Studio album by E.S. Posthumus
- Released: 14 January 2008
- Genre: Modern classical, new age, symphonic rock
- Length: 2:14:05
- Label: Wigshop Records
- Producer: E.S. Posthumus

E.S. Posthumus chronology
| Unearthed (2001) | Cartographer (2008) | Makara (2010) |

= Cartographer (album) =

Cartographer, the second album from E.S. Posthumus, was supposed to release sometime in 2006 but was later released in early 2007. The delay from the original release date can only so far be attributed to the Vonlichten brothers' ill-concern with deadlines, although it is rumored the delay in release was due to the addition of Luna Sans to the group of musicians, an addition much heralded by Helmut Vonlichten

Upon the album's release on the CDBaby website, it came accompanied with the following album description:

"In 1929, the ancient map "Piri Reis" was discovered in Istanbul. The map is extraordinary because it depicts bays and islands on the Antarctic coast which have been concealed under ice for at least 6,000 years. What civilization was capable of such exploration that long ago?

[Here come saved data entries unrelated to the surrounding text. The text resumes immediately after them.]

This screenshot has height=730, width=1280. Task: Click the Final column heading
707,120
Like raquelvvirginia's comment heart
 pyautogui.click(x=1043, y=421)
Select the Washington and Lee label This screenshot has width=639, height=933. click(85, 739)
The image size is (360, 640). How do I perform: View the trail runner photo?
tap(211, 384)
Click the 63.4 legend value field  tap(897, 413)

On "Cartographer", we imagine that these explorers were from the tiny island of Numa in the Southern Indian Ocean. As advanced seafarers, they navigated every corner of the Earth. We have created a language unique to them and tell stories through song that describe their creation, discoveries and ultimate demise.

This is a 2 CD collection with Vocal and Remix versions of every song. The Remix CD also contains 2 bonus tracks."

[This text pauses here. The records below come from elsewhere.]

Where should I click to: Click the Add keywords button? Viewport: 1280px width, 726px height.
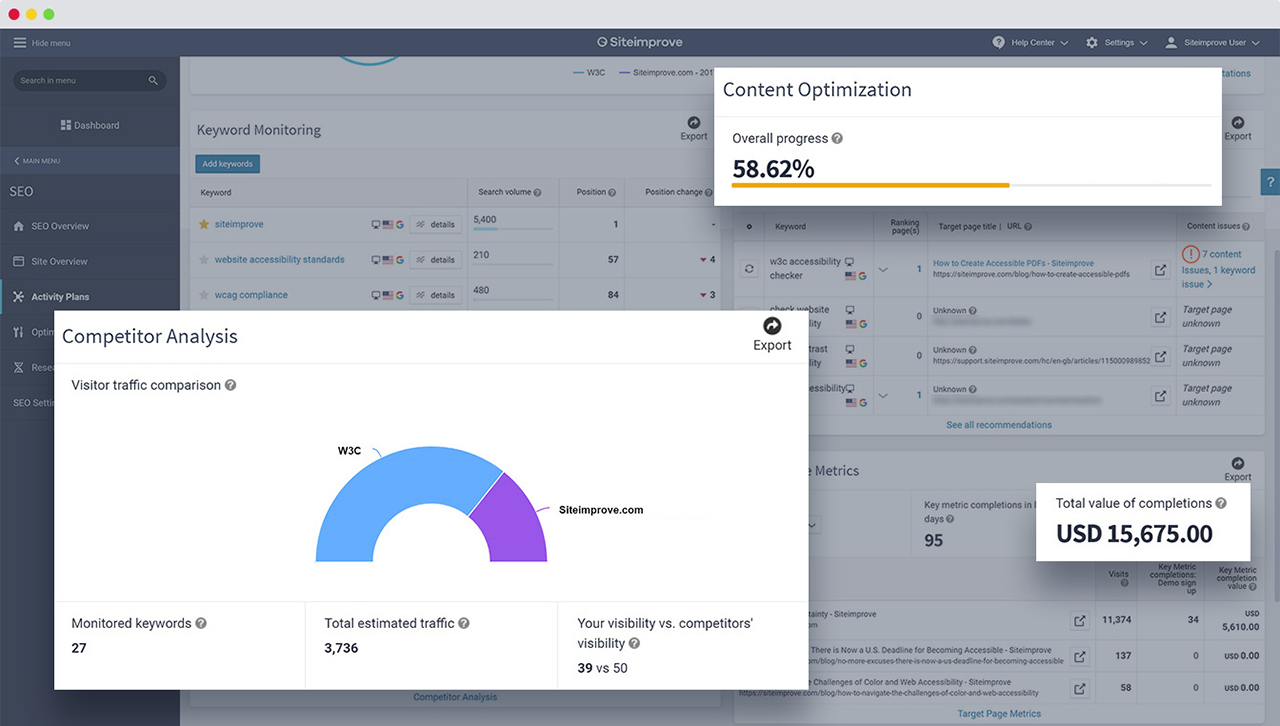point(227,164)
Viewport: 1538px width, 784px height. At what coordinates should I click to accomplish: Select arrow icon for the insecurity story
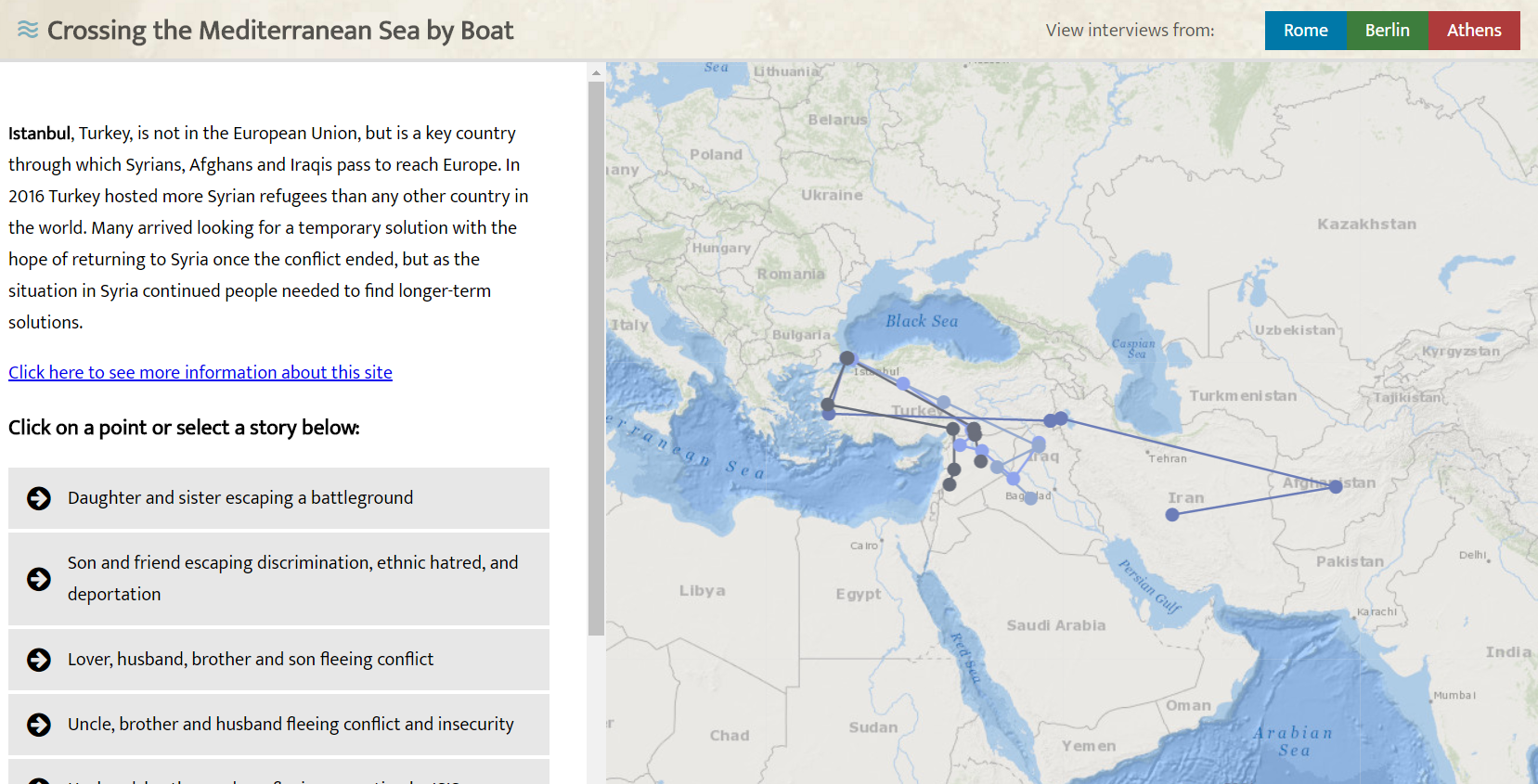coord(37,725)
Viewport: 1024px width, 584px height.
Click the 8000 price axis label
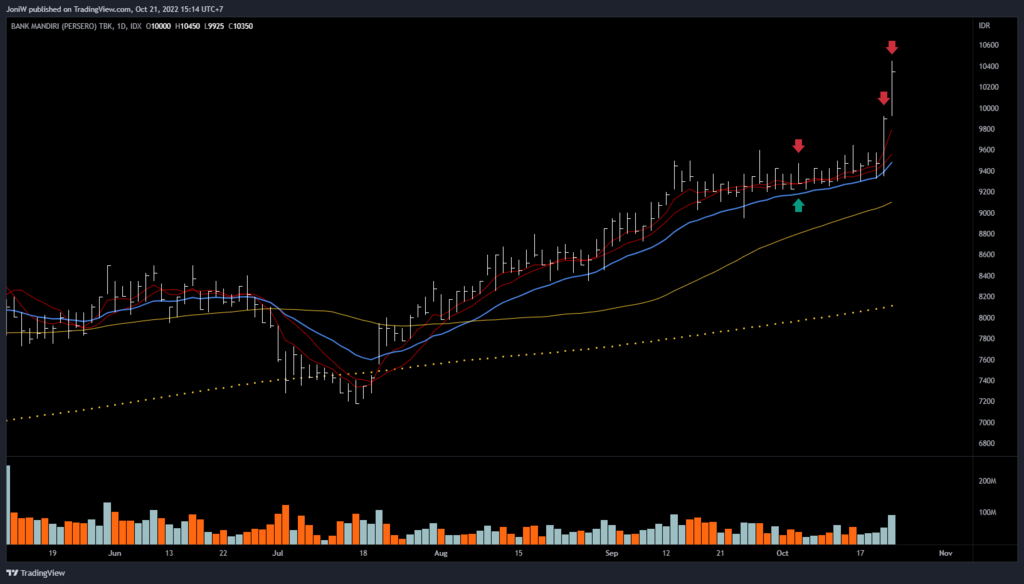pyautogui.click(x=986, y=318)
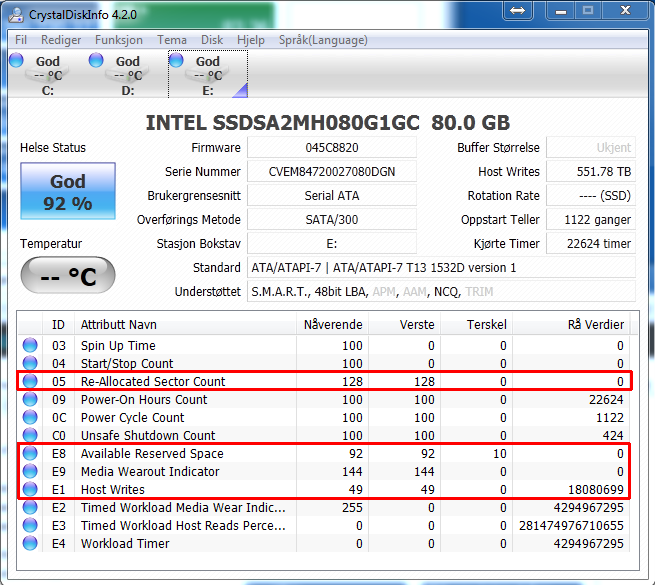The image size is (655, 585).
Task: Click the Attributt Navn column header
Action: [x=186, y=324]
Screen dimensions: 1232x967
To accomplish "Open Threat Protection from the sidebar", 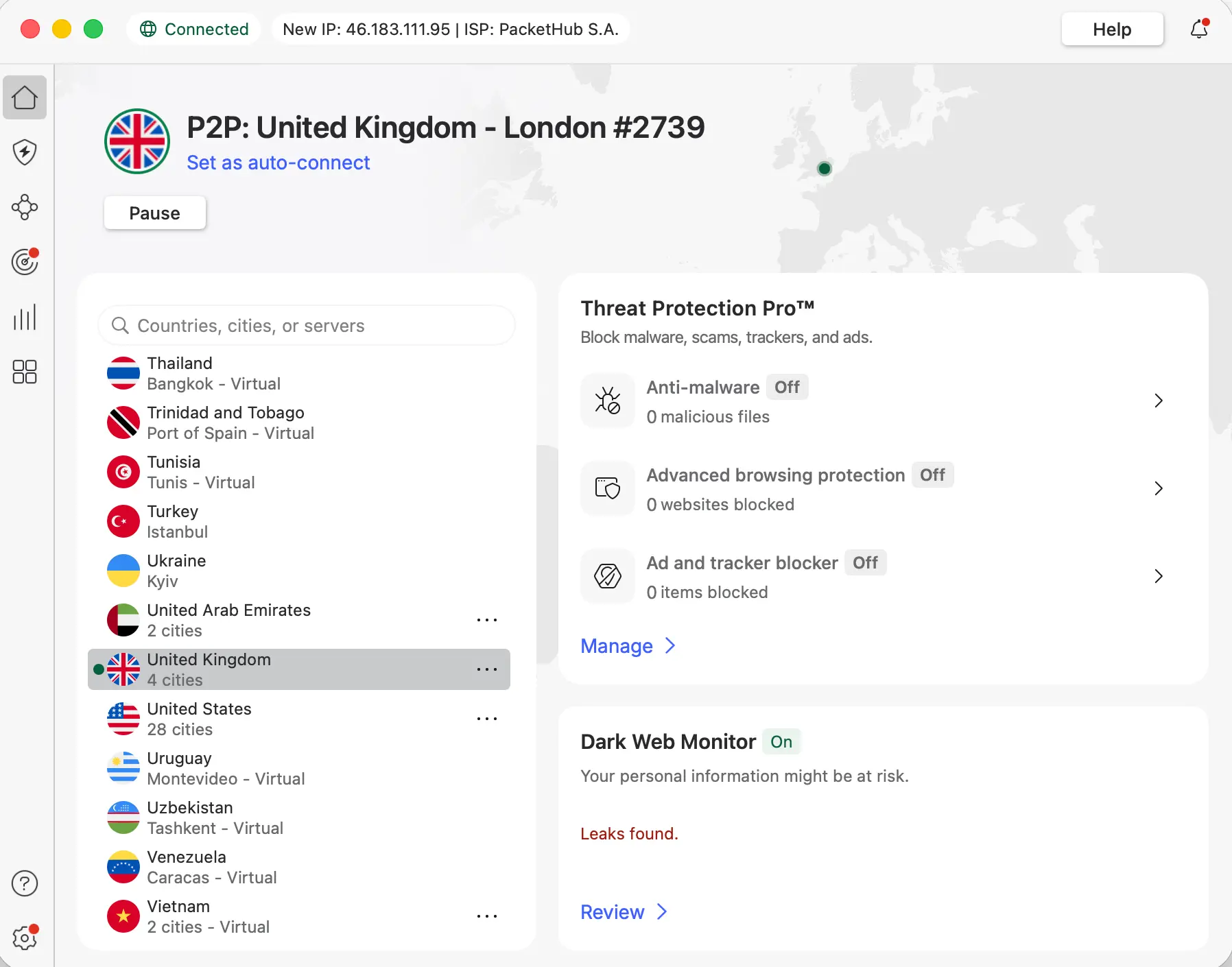I will (25, 152).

The vocal tracks are sung by Luna Sans, while the remix versions replace her vocals with instrumental solos and choir melodies, much in the style of Posthumus's first album, "Unearthed".

As of 17 January 2008, a new section was added to the official website of E.S. Posthumus with the focus being on the new album.

Professional ratings
Review scores
| Source | Rating |
| TrackSounds |  |

==Track listing==
Disc 1 - Luna Sans (Vocal)

1. "Nolitus" - 4:30
2. "Isunova" - 5:29
3. "Vorrina" - 6:12
4. "Selisona" - 5:05
5. "Marunae" - 4:53
6. "Mosane" - 4:14
7. "Decifin" - 4:37
8. "Sollente" - 5:11
9. "Caarano" - 3:35
10. "Raptamei" - 5:20
11. "Oraanu" - 3:57
12. "Nivaos" - 5:12
13. "Nasivern" - 5:35

Disc 2 - Piri Reis Remixes (Remix)

1. "Ashielf Pi" - 1:32
2. "Oraanu Pi" - 3:38
3. "Marunae Pi" - 4:52
4. "Mosane Pi" - 4:16
5. "Isunova Pi" - 5:41
6. "Nasivern Pi" - 5:29
7. "Selisona Pi" - 4:31
8. "Raptamei Pi" - 5:54
9. "Caarano Pi" - 3:35
10. "Nivaos Pi" - 5:13
11. "Sollente Pi" - 5:12
12. "Decifin Pi" - 4:36
13. "Vorrina Pi" - 6:14
14. "Nolitus Pi" - 4:26
15. "Odenall Pi" - 5:06

==Media usage==

The list below provides details on movie trailers or television programs that have used tracks from the Cartographer album:

2008
- Lost - "Ashielf Pi"
- The Masters - "Oraanu Pi"
- Brothers & Sisters (TV Promo) - "Marunae Pi"
- Heroes (American TV series) (TV Promo) - "Mosane Pi"
- Law & Order: Special Victims Unit (TV Promo) - "Ashielf Pi"

2009
- Epiphany - "Odenall Pi"
- Top Gear - "Mosane Pi"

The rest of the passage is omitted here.